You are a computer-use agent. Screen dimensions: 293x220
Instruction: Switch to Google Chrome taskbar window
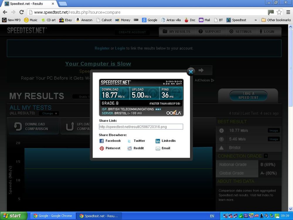coord(53,216)
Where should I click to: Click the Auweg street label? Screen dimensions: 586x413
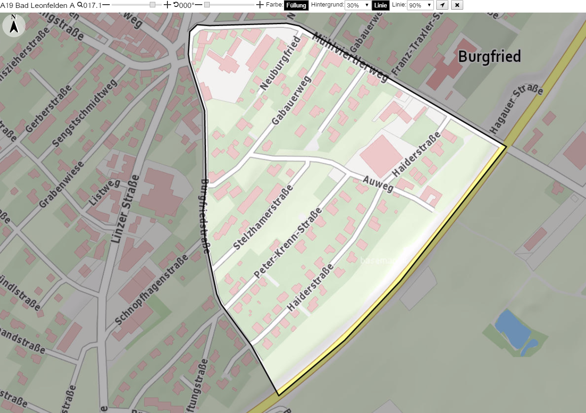[378, 183]
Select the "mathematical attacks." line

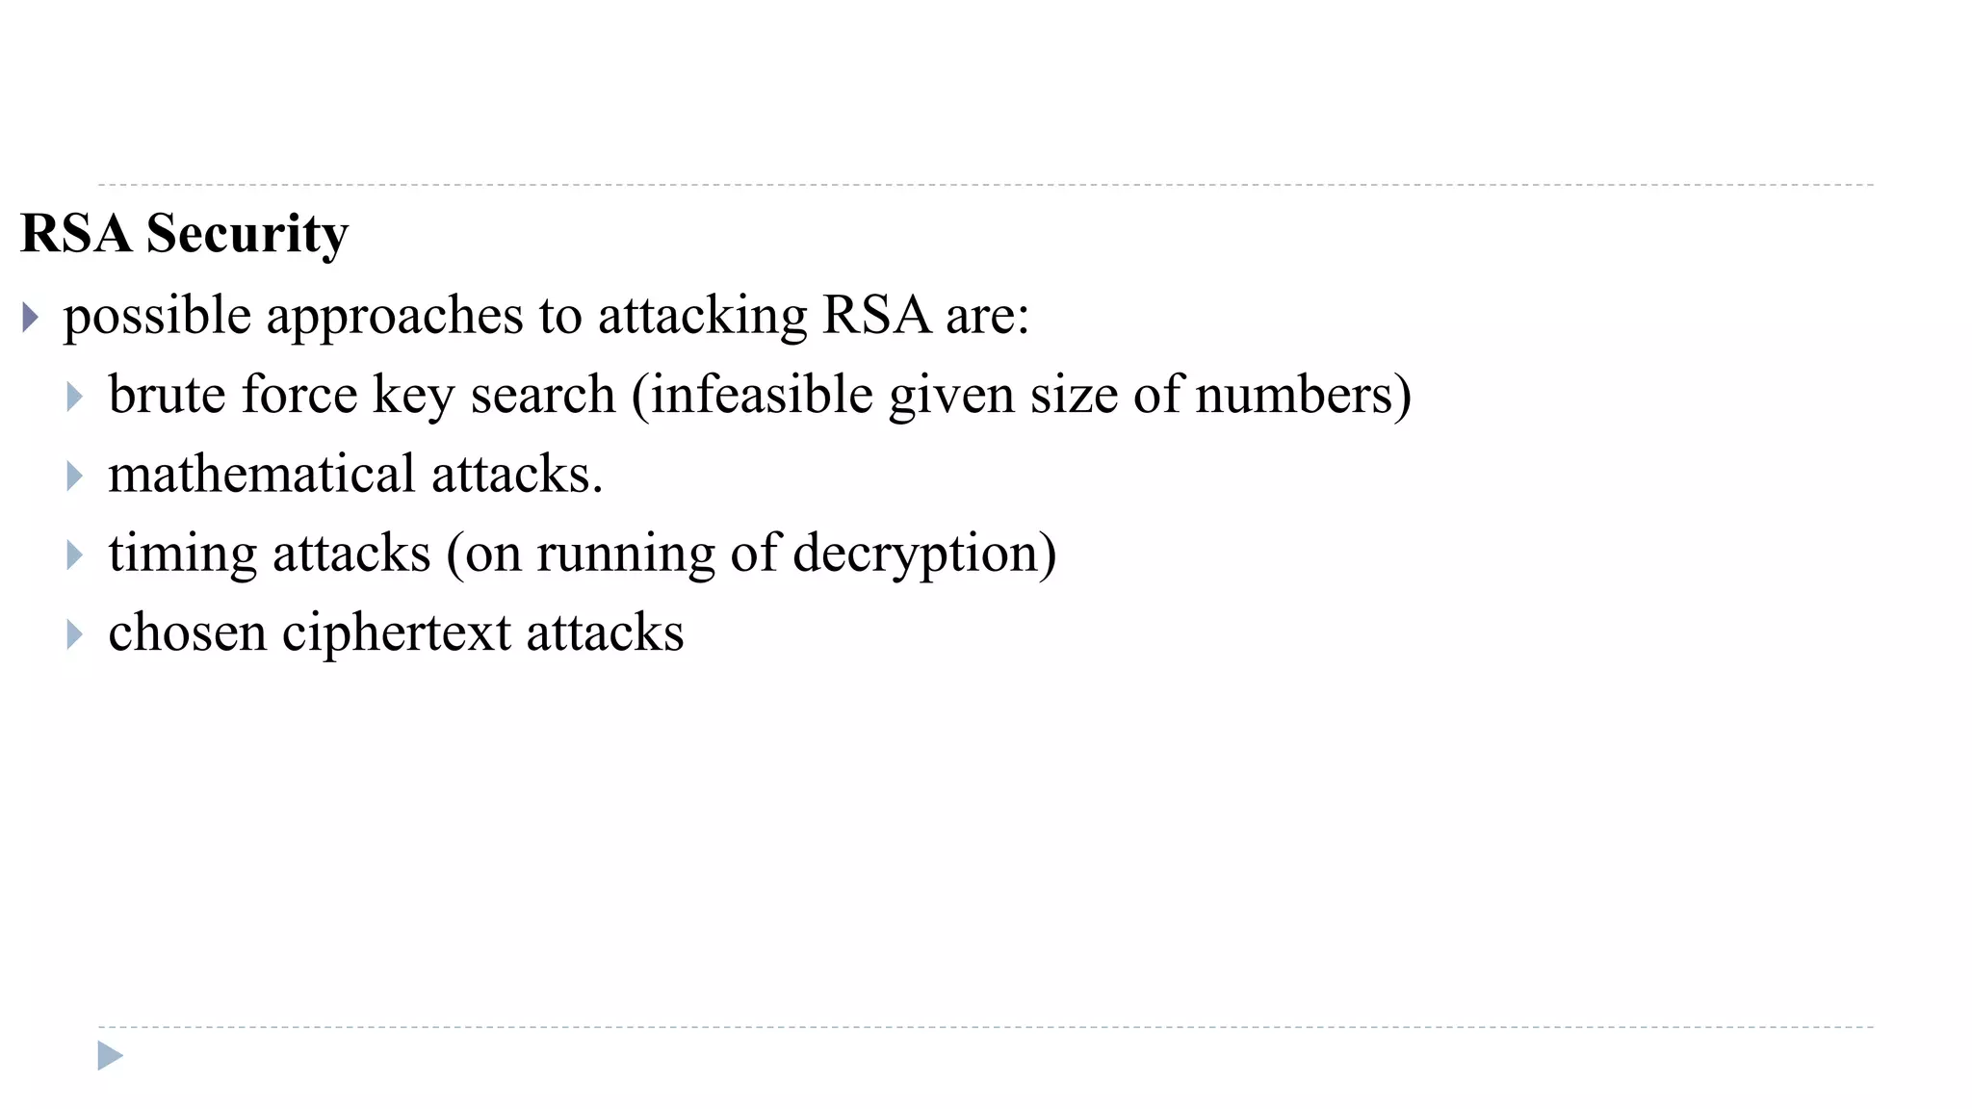point(355,474)
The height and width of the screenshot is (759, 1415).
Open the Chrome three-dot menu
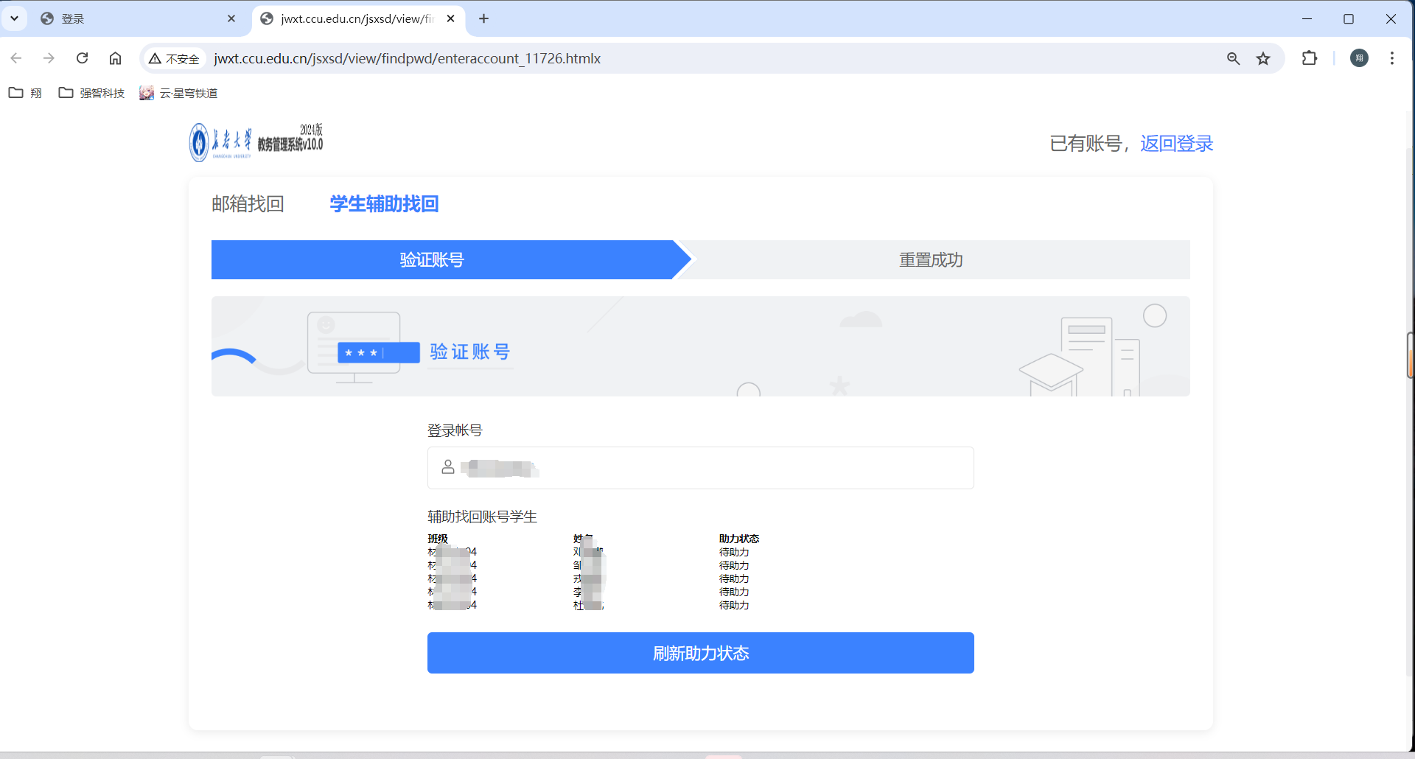(x=1391, y=58)
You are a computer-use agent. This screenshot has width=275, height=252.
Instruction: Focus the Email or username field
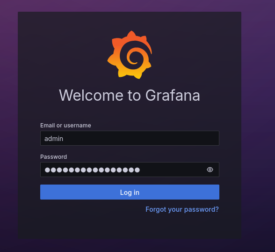130,138
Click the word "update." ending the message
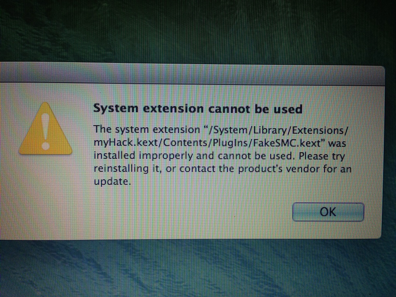This screenshot has height=297, width=396. point(113,182)
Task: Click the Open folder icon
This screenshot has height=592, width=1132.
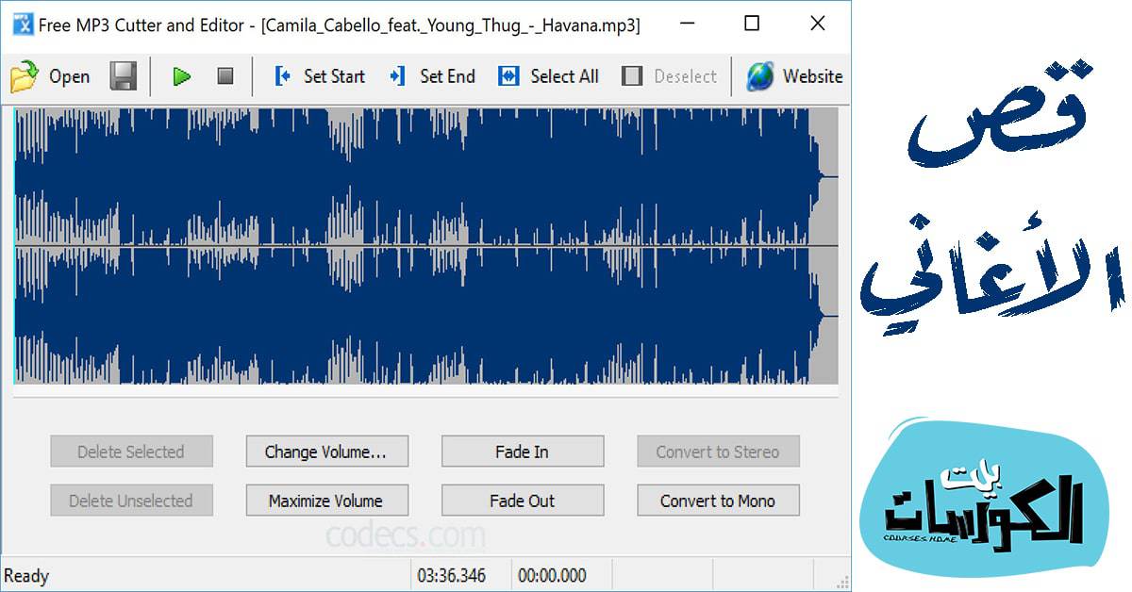Action: [x=25, y=76]
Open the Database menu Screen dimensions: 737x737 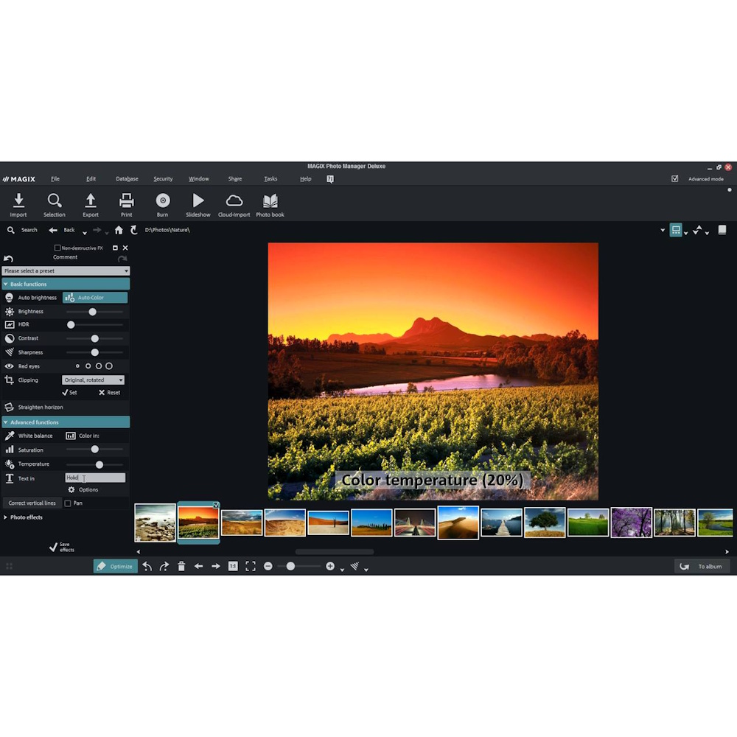[127, 178]
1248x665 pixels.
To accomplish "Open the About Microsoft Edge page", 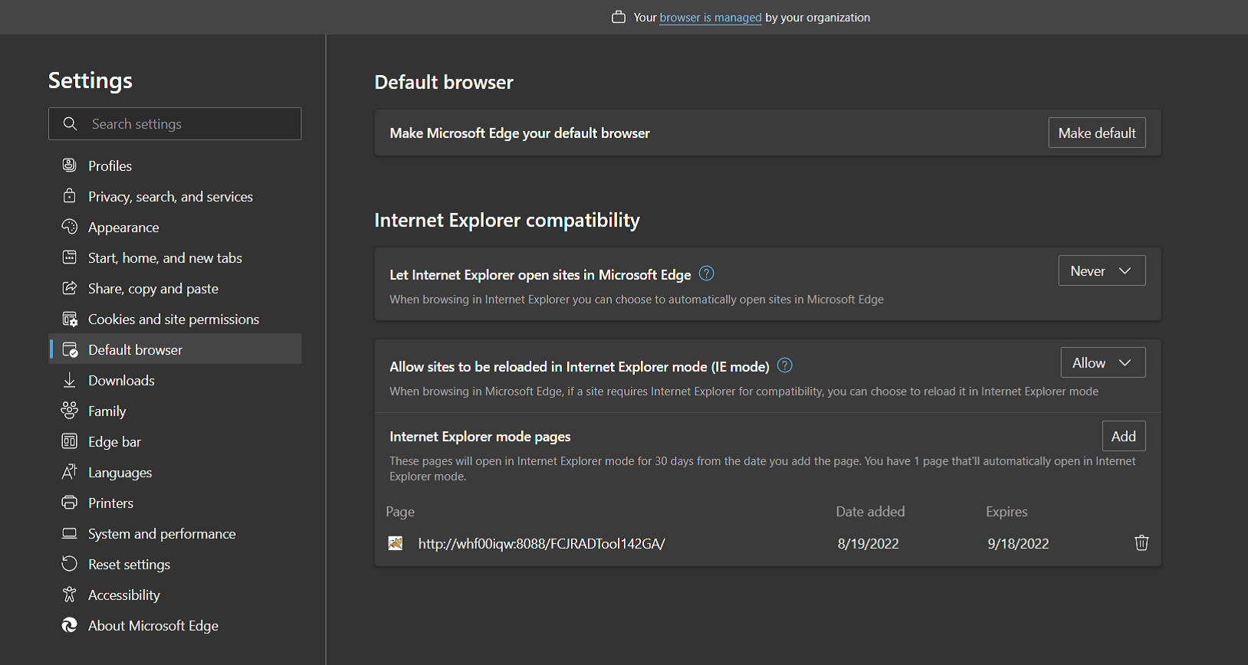I will [x=153, y=625].

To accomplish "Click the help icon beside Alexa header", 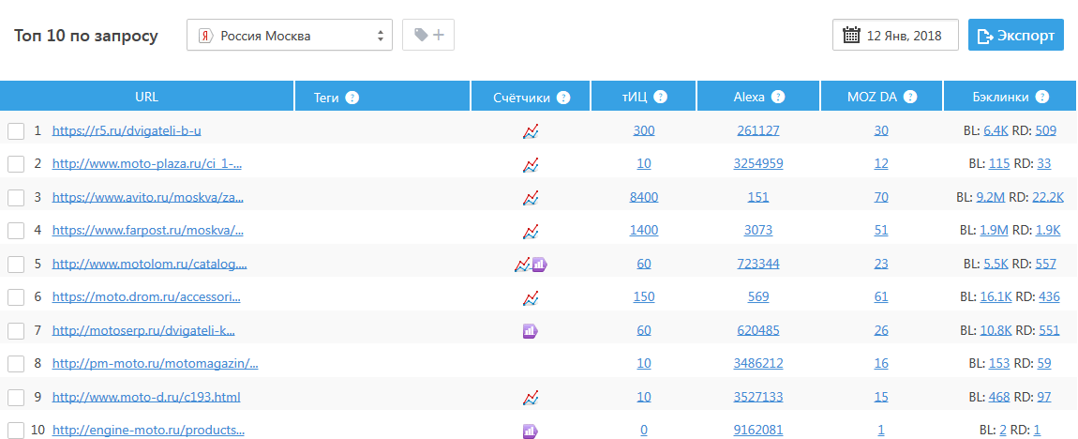I will (778, 98).
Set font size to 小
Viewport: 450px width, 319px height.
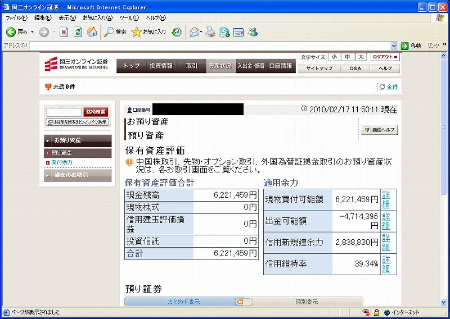(x=334, y=57)
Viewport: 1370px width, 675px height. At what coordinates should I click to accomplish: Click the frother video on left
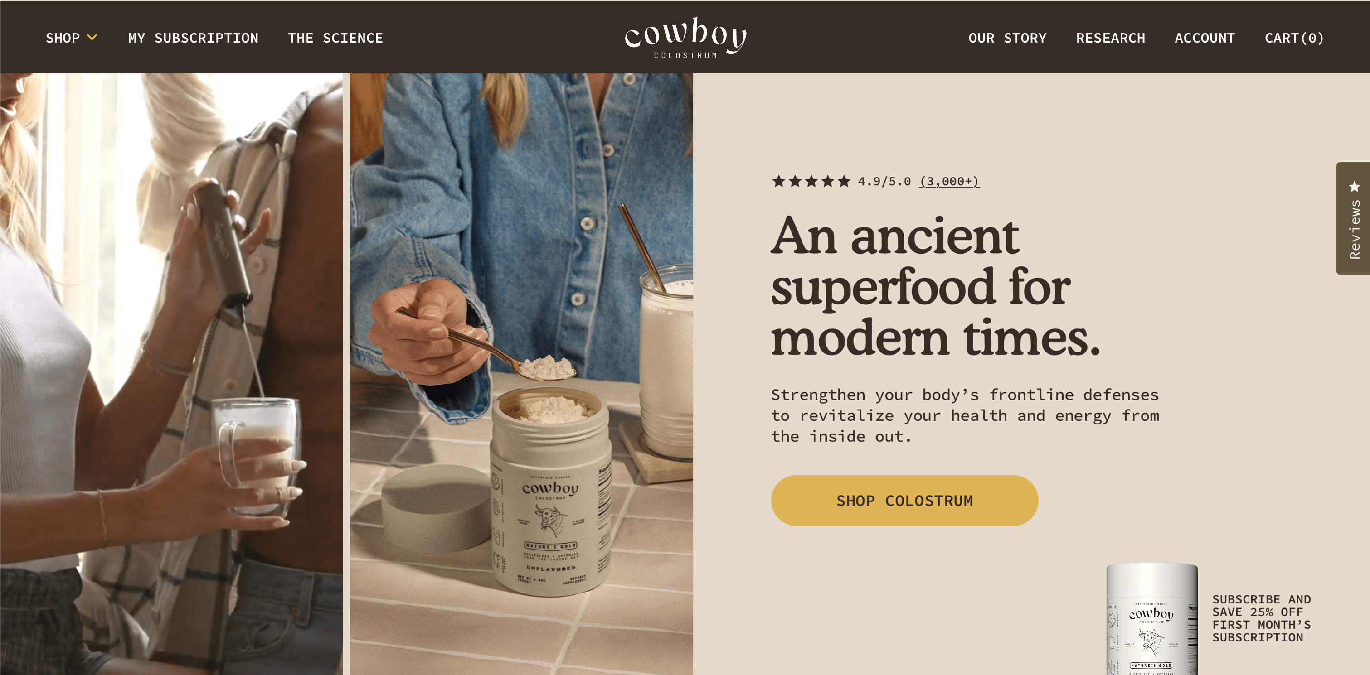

****************

- [TASK BRIEF] Count the lines above that contain the string "Viewport", and reply with only that number.

- [TASK ANSWER] 2